YOUR OBJECTIVE:
Reproduce the records below verbatim, keeping every character, symbol, and line break unchanged.

DATASET ROWS:
........
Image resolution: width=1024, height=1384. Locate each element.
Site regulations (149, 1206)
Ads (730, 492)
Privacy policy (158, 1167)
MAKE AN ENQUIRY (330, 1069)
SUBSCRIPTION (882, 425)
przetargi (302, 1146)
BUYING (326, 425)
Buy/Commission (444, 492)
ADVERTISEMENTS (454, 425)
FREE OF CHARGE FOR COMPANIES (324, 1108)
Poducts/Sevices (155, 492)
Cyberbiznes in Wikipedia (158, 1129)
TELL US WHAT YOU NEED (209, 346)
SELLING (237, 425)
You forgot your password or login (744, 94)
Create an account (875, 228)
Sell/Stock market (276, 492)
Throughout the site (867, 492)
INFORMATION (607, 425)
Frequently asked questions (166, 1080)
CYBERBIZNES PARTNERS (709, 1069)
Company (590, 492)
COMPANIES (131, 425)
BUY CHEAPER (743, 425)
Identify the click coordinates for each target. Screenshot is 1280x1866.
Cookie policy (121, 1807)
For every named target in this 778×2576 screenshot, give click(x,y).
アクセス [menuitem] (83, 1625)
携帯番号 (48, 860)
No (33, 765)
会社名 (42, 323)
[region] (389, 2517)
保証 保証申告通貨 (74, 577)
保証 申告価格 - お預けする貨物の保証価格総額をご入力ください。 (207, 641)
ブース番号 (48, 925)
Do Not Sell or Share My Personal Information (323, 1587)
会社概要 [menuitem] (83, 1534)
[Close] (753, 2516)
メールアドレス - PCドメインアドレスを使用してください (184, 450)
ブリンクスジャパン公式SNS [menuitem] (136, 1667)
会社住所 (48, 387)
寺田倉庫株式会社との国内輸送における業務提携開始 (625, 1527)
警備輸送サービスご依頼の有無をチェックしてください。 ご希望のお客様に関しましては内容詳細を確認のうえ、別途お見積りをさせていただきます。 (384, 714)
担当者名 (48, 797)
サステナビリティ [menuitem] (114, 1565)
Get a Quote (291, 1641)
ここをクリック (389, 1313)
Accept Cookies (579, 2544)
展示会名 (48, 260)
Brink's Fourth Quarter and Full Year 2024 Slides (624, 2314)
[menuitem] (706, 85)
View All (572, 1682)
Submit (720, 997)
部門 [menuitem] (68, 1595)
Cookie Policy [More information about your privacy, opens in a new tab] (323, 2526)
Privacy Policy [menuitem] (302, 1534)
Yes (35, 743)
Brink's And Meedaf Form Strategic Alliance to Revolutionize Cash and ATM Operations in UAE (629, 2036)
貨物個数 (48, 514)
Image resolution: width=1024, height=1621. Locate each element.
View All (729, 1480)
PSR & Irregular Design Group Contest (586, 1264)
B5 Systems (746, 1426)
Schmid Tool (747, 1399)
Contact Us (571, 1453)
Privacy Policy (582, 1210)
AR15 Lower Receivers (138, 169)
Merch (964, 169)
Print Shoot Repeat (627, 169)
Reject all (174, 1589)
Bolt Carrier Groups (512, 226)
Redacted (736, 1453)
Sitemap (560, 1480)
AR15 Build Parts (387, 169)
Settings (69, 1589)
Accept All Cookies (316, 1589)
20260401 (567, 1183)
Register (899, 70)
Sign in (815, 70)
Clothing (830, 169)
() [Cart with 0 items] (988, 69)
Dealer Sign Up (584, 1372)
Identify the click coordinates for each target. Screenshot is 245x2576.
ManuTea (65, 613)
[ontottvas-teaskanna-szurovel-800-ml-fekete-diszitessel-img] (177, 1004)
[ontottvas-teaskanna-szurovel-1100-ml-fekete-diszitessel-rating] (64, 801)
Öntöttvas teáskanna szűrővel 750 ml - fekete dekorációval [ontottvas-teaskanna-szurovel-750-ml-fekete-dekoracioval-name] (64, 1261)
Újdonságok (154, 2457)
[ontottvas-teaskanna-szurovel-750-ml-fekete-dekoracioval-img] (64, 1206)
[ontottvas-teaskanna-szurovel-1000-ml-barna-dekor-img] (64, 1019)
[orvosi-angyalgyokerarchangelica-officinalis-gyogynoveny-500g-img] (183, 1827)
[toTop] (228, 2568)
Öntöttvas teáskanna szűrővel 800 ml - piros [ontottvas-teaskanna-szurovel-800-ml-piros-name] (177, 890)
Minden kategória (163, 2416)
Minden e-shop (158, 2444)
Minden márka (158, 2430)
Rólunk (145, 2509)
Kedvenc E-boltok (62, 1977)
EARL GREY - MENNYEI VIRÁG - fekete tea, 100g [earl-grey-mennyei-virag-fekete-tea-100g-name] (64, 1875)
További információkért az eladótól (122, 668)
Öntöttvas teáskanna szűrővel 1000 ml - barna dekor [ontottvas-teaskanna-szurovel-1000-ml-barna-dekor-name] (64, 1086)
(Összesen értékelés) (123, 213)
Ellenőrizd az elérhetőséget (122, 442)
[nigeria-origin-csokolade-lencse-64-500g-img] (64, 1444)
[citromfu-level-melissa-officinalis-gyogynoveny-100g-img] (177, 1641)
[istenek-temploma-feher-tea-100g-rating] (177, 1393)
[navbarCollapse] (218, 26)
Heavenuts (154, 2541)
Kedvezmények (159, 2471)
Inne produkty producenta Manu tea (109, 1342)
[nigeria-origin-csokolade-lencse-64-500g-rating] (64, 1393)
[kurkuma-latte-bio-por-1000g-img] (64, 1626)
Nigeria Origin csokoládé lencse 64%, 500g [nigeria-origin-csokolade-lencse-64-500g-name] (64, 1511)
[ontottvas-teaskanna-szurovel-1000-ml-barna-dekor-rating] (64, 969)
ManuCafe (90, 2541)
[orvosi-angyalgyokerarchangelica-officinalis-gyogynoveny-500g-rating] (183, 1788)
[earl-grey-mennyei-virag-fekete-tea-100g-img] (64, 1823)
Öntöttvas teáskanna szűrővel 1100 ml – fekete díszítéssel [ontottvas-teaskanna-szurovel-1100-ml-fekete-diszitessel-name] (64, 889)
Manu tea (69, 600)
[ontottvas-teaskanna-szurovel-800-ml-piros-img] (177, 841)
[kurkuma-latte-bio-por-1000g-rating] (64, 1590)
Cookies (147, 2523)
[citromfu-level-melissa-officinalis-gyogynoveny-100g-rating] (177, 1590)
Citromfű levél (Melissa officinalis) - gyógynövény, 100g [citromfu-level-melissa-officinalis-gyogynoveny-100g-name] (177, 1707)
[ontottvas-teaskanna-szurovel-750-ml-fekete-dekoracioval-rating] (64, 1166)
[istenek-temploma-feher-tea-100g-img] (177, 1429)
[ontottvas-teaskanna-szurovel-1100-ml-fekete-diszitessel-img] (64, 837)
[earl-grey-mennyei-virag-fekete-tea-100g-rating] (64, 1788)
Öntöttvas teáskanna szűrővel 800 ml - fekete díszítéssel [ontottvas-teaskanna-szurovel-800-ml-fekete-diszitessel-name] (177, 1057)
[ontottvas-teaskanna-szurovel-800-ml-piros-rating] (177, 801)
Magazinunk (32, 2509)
........
CORRECT ANSWER:
Image resolution: width=1024, height=1384. Locate each element.
Site regulations (149, 1206)
Ads (730, 492)
Privacy policy (158, 1167)
MAKE AN ENQUIRY (330, 1069)
SUBSCRIPTION (882, 425)
przetargi (302, 1146)
BUYING (326, 425)
Buy/Commission (444, 492)
ADVERTISEMENTS (454, 425)
FREE OF CHARGE FOR COMPANIES (324, 1108)
Poducts/Sevices (155, 492)
Cyberbiznes in Wikipedia (158, 1129)
TELL US WHAT YOU NEED (209, 346)
SELLING (237, 425)
You forgot your password or login (744, 94)
Create an account (875, 228)
Sell/Stock market (276, 492)
Throughout the site (867, 492)
INFORMATION (607, 425)
Frequently asked questions (166, 1080)
CYBERBIZNES PARTNERS (709, 1069)
Company (590, 492)
COMPANIES (131, 425)
BUY CHEAPER (743, 425)
Identify the click coordinates for each target. Screenshot is 1280x1866.
Cookie policy (121, 1807)
For every named target in this 778×2576 screenshot, give click(x,y).
アクセス [menuitem] (83, 1625)
携帯番号 (48, 860)
No (33, 765)
会社名 (42, 323)
[region] (389, 2517)
保証 保証申告通貨 (74, 577)
保証 申告価格 - お預けする貨物の保証価格総額をご入力ください。 (207, 641)
ブース番号 (48, 925)
Do Not Sell or Share My Personal Information (323, 1587)
会社概要 [menuitem] (83, 1534)
[Close] (753, 2516)
メールアドレス - PCドメインアドレスを使用してください (184, 450)
ブリンクスジャパン公式SNS [menuitem] (136, 1667)
会社住所 (48, 387)
寺田倉庫株式会社との国内輸送における業務提携開始 (625, 1527)
警備輸送サービスご依頼の有無をチェックしてください。 ご希望のお客様に関しましては内容詳細を確認のうえ、別途お見積りをさせていただきます。 (384, 714)
担当者名 (48, 797)
サステナビリティ [menuitem] (114, 1565)
Get a Quote (291, 1641)
ここをクリック (389, 1313)
Accept Cookies (579, 2544)
展示会名 (48, 260)
Brink's Fourth Quarter and Full Year 2024 Slides (624, 2314)
[menuitem] (706, 85)
View All (572, 1682)
Submit (720, 997)
部門 [menuitem] (68, 1595)
Cookie Policy [More information about your privacy, opens in a new tab] (323, 2526)
Privacy Policy [menuitem] (302, 1534)
Yes (35, 743)
Brink's And Meedaf Form Strategic Alliance to Revolutionize Cash and ATM Operations in UAE (629, 2036)
貨物個数 (48, 514)
Image resolution: width=1024, height=1621. Locate each element.
View All (729, 1480)
PSR & Irregular Design Group Contest (586, 1264)
B5 Systems (746, 1426)
Schmid Tool (747, 1399)
Contact Us (571, 1453)
Privacy Policy (582, 1210)
AR15 Lower Receivers (138, 169)
Merch (964, 169)
Print Shoot Repeat (627, 169)
Reject all (174, 1589)
Bolt Carrier Groups (512, 226)
Redacted (736, 1453)
Sitemap (560, 1480)
AR15 Build Parts (387, 169)
Settings (69, 1589)
Accept All Cookies (316, 1589)
20260401 (567, 1183)
Register (899, 70)
Sign in (815, 70)
Clothing (830, 169)
() [Cart with 0 items] (988, 69)
Dealer Sign Up (584, 1372)
Identify the click coordinates for each target. Screenshot is 245x2576.
ManuTea (65, 613)
[ontottvas-teaskanna-szurovel-800-ml-fekete-diszitessel-img] (177, 1004)
[ontottvas-teaskanna-szurovel-1100-ml-fekete-diszitessel-rating] (64, 801)
Öntöttvas teáskanna szűrővel 750 ml - fekete dekorációval [ontottvas-teaskanna-szurovel-750-ml-fekete-dekoracioval-name] (64, 1261)
Újdonságok (154, 2457)
[ontottvas-teaskanna-szurovel-750-ml-fekete-dekoracioval-img] (64, 1206)
[ontottvas-teaskanna-szurovel-1000-ml-barna-dekor-img] (64, 1019)
[orvosi-angyalgyokerarchangelica-officinalis-gyogynoveny-500g-img] (183, 1827)
[toTop] (228, 2568)
Öntöttvas teáskanna szűrővel 800 ml - piros [ontottvas-teaskanna-szurovel-800-ml-piros-name] (177, 890)
Minden kategória (163, 2416)
Minden e-shop (158, 2444)
Minden márka (158, 2430)
Rólunk (145, 2509)
Kedvenc E-boltok (62, 1977)
EARL GREY - MENNYEI VIRÁG - fekete tea, 100g [earl-grey-mennyei-virag-fekete-tea-100g-name] (64, 1875)
További információkért az eladótól (122, 668)
Öntöttvas teáskanna szűrővel 1000 ml - barna dekor [ontottvas-teaskanna-szurovel-1000-ml-barna-dekor-name] (64, 1086)
(Összesen értékelés) (123, 213)
Ellenőrizd az elérhetőséget (122, 442)
[nigeria-origin-csokolade-lencse-64-500g-img] (64, 1444)
[citromfu-level-melissa-officinalis-gyogynoveny-100g-img] (177, 1641)
[istenek-temploma-feher-tea-100g-rating] (177, 1393)
[navbarCollapse] (218, 26)
Heavenuts (154, 2541)
Kedvezmények (159, 2471)
Inne produkty producenta Manu tea (109, 1342)
[nigeria-origin-csokolade-lencse-64-500g-rating] (64, 1393)
[kurkuma-latte-bio-por-1000g-img] (64, 1626)
Nigeria Origin csokoládé lencse 64%, 500g [nigeria-origin-csokolade-lencse-64-500g-name] (64, 1511)
[ontottvas-teaskanna-szurovel-1000-ml-barna-dekor-rating] (64, 969)
ManuCafe (90, 2541)
[orvosi-angyalgyokerarchangelica-officinalis-gyogynoveny-500g-rating] (183, 1788)
[earl-grey-mennyei-virag-fekete-tea-100g-img] (64, 1823)
Öntöttvas teáskanna szűrővel 1100 ml – fekete díszítéssel [ontottvas-teaskanna-szurovel-1100-ml-fekete-diszitessel-name] (64, 889)
Manu tea (69, 600)
[ontottvas-teaskanna-szurovel-800-ml-piros-img] (177, 841)
[kurkuma-latte-bio-por-1000g-rating] (64, 1590)
Cookies (147, 2523)
[citromfu-level-melissa-officinalis-gyogynoveny-100g-rating] (177, 1590)
Citromfű levél (Melissa officinalis) - gyógynövény, 100g [citromfu-level-melissa-officinalis-gyogynoveny-100g-name] (177, 1707)
[ontottvas-teaskanna-szurovel-750-ml-fekete-dekoracioval-rating] (64, 1166)
[istenek-temploma-feher-tea-100g-img] (177, 1429)
[ontottvas-teaskanna-szurovel-1100-ml-fekete-diszitessel-img] (64, 837)
[earl-grey-mennyei-virag-fekete-tea-100g-rating] (64, 1788)
Öntöttvas teáskanna szűrővel 800 ml - fekete díszítéssel [ontottvas-teaskanna-szurovel-800-ml-fekete-diszitessel-name] (177, 1057)
[ontottvas-teaskanna-szurovel-800-ml-piros-rating] (177, 801)
Magazinunk (32, 2509)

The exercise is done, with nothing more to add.